Fig. 3.
Differential sensitivity of CD20 epitopes to detergent lysis.
(A) Raji B cells were lysed in either 1% Triton X-100 or 1% digitonin and cleared lysates were layered on top of 5% to 40% linear sucrose density gradients and centrifuged to equilibrium. Fractions were collected from the top of the gradient and probed by immunoblot using a polyclonal antibody raised against a cytoplasmic CD20 peptide (anti-CD20N). Densitometry analysis was performed and the results plotted to generate the graphs shown. Molecular weight standards were run in parallel samples (arrows). (B) Immunoprecipitation of CD20 by mAbs 1F5, 2H7, and B1 from Raji B cells lysed in 1% Triton X-100. The mAbs were added to cleared (13 000g) lysates as indicated to immunoprecipitate CD20. Samples were analyzed by anti-CD20N immunoblot. (C) Immunoprecipitation of CD20 by mAbs 2H7 and B1 from Raji B cells lysed in either 1% Triton X-100 or in 1% digitonin.

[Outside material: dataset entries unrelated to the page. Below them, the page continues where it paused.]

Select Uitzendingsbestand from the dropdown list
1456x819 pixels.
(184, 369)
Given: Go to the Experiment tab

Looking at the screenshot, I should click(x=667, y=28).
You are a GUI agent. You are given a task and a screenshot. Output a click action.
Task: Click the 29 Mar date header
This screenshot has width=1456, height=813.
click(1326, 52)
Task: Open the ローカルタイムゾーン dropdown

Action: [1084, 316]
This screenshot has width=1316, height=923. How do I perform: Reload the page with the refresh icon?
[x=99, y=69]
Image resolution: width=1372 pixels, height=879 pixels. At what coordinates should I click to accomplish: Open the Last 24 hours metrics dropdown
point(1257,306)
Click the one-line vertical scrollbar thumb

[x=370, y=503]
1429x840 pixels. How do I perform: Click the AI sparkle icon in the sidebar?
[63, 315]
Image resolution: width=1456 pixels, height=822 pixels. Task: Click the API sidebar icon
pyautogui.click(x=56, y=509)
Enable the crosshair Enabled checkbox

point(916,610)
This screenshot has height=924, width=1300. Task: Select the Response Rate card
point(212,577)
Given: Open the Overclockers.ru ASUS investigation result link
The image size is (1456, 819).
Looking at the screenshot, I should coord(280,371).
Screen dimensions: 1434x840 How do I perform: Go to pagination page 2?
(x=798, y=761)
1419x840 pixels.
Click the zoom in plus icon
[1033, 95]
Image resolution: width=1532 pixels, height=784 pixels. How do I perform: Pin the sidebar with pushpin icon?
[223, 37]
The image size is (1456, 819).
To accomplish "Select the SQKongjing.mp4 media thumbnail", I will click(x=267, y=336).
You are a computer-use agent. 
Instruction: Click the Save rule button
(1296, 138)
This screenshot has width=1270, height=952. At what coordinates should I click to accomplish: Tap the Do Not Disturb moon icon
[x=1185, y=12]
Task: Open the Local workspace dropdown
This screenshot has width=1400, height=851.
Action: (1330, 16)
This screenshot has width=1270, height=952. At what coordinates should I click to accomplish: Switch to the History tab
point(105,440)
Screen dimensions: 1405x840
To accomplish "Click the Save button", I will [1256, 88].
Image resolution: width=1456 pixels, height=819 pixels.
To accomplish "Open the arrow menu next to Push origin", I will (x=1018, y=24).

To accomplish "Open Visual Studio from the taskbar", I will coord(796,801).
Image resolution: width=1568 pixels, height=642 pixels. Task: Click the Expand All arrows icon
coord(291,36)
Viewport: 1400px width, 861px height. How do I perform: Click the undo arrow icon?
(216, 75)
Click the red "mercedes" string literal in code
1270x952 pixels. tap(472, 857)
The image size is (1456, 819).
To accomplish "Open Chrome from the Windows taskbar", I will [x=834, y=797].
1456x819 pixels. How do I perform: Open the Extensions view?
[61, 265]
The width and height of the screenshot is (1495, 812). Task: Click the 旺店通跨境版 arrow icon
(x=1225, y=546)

The mAbs were added to cleared (13 000g) lysates as indicated. Anti-CD20N immunoblots were analyzed by densitometry and the relative density of the CD20 bands was expressed as the percent of the amount precipitated by B1. (D) As in panel C, except that the lysates were cleared at 100 000g for 1 hour. Note the loss of 2H7-precipitable CD20 from Triton lysates.